§ DIRECTIONS:
Put the lines of the listing into a numbered list, beginning at the line that contains "What do you see at coordinates (275, 154)" and stopping after the line that contains "coordinates (326, 318).". Include only those lines and leave out any blank ones.

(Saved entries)
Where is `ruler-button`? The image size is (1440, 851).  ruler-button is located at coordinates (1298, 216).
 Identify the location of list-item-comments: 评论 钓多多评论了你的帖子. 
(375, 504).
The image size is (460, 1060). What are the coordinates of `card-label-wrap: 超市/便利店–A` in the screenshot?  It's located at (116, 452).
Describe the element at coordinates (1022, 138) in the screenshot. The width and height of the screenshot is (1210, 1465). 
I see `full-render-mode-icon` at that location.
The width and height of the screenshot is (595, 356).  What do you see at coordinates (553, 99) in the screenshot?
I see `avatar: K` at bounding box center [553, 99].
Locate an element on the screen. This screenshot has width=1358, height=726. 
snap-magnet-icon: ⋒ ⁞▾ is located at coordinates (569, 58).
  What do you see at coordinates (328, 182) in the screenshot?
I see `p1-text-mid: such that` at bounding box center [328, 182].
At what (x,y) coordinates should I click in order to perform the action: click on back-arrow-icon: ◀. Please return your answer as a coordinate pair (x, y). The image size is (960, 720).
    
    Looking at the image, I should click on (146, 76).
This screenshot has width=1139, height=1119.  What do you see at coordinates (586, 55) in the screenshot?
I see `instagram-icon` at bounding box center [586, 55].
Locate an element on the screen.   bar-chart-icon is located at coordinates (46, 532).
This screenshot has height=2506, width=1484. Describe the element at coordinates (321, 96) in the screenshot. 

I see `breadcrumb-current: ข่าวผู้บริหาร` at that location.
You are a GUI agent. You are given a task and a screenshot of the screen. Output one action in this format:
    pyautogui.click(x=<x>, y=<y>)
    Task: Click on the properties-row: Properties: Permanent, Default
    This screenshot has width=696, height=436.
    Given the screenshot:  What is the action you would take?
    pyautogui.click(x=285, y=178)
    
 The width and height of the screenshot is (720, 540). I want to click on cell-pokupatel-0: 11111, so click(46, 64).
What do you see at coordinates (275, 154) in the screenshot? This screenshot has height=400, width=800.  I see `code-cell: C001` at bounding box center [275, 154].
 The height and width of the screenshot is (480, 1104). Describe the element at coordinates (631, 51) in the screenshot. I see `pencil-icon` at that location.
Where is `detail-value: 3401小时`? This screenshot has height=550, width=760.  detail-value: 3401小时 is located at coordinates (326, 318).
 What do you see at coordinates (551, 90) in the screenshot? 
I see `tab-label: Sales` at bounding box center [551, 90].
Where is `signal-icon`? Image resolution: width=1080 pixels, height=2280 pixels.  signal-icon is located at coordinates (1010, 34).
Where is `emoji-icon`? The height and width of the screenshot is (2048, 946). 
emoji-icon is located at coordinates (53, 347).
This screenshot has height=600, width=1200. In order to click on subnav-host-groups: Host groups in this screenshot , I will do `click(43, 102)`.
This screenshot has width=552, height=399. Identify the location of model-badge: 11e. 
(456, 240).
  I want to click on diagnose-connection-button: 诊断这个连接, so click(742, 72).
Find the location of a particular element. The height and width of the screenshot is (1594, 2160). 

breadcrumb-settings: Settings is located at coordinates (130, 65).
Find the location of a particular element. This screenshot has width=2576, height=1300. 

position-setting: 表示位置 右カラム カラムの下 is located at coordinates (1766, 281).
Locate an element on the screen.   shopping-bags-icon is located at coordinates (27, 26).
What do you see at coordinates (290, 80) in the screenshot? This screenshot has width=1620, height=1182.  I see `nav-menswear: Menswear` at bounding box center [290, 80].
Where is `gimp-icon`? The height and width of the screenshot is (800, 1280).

§ TASK OUTPUT:
1. What do you see at coordinates (275, 154) in the screenshot? This screenshot has height=400, width=800.  I see `code-cell: C001` at bounding box center [275, 154].
2.  The height and width of the screenshot is (480, 1104). Describe the element at coordinates (631, 51) in the screenshot. I see `pencil-icon` at that location.
3. Where is `detail-value: 3401小时`? This screenshot has height=550, width=760.  detail-value: 3401小时 is located at coordinates (326, 318).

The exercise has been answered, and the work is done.